*** Opening of RECORDS FOR THE TASK ***

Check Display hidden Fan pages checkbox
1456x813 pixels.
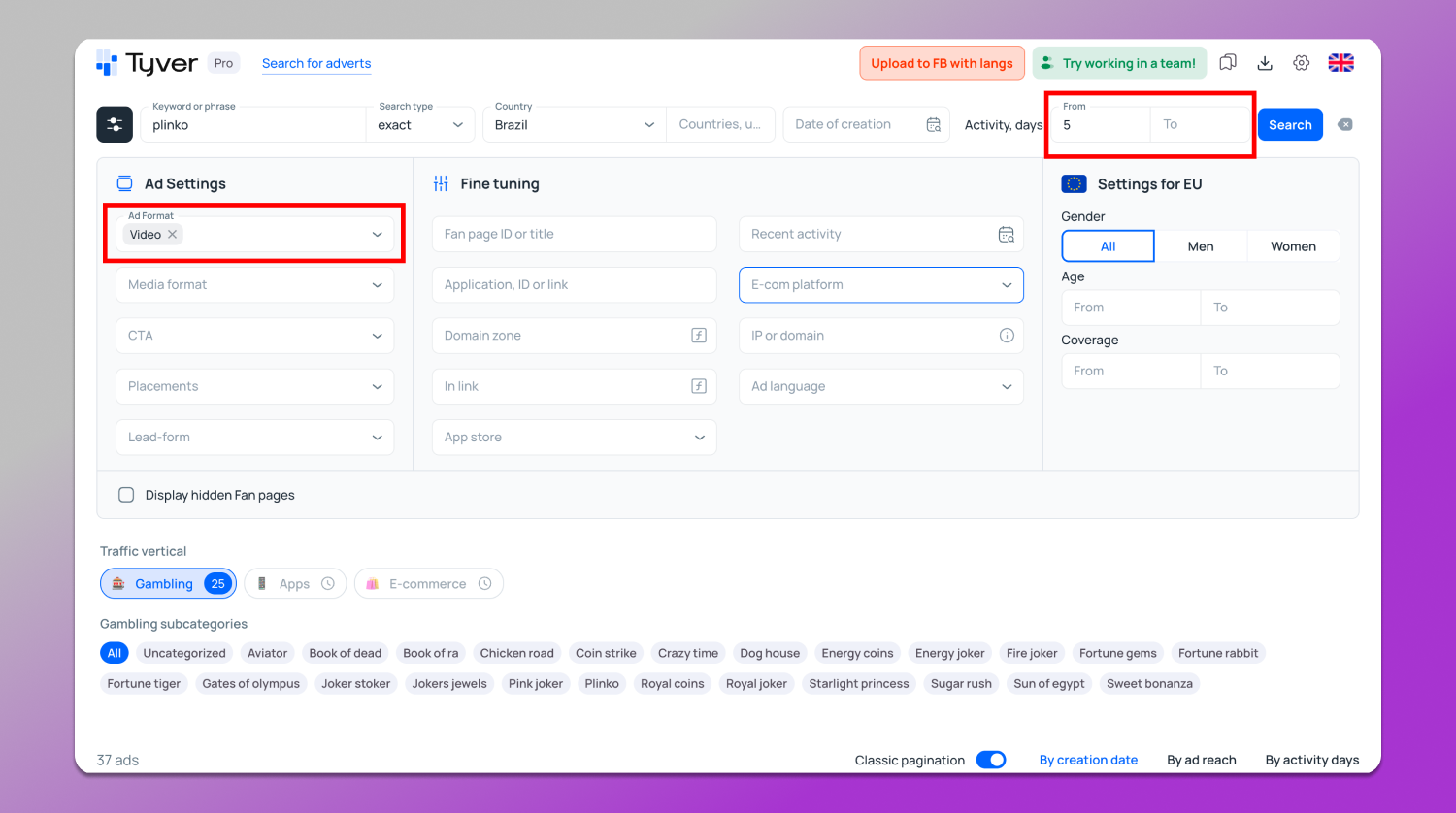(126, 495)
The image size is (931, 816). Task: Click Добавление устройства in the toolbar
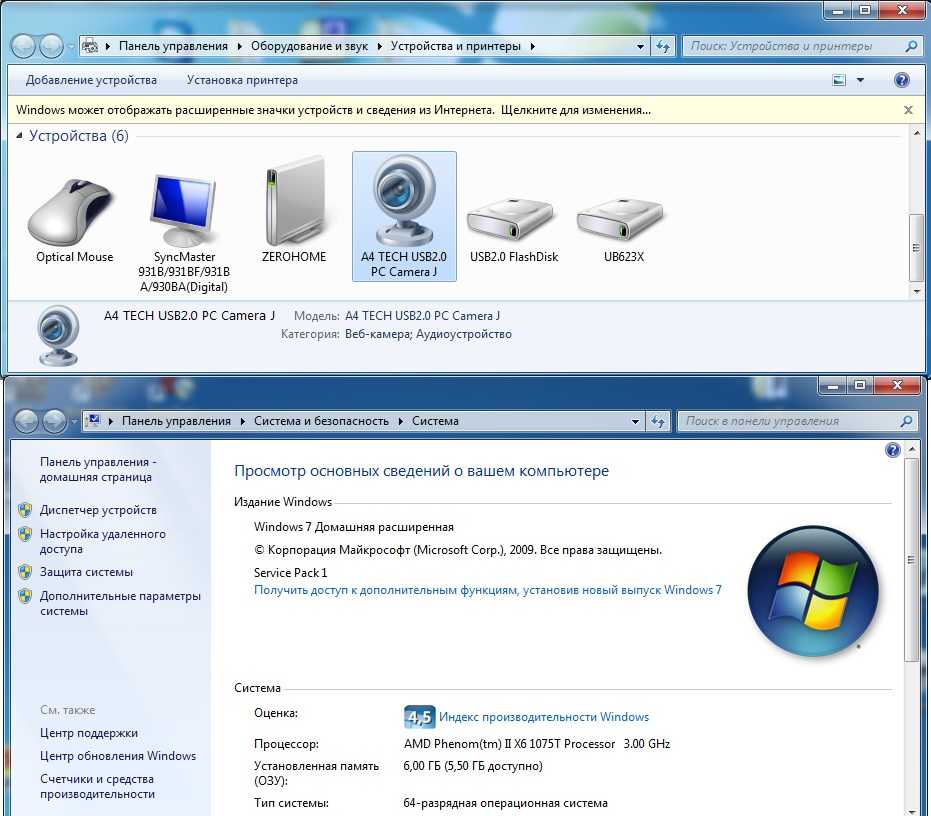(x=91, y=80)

*** Close of RECORDS FOR THE TASK ***

• TASK TO CARRY OUT: Retype the entries exactly, skipping every picture.

• ANSWER TO THE EXERCISE:
Check Display hidden Fan pages checkbox
1456x813 pixels.
(126, 495)
The image size is (931, 816). Task: Click Добавление устройства in the toolbar
(x=91, y=80)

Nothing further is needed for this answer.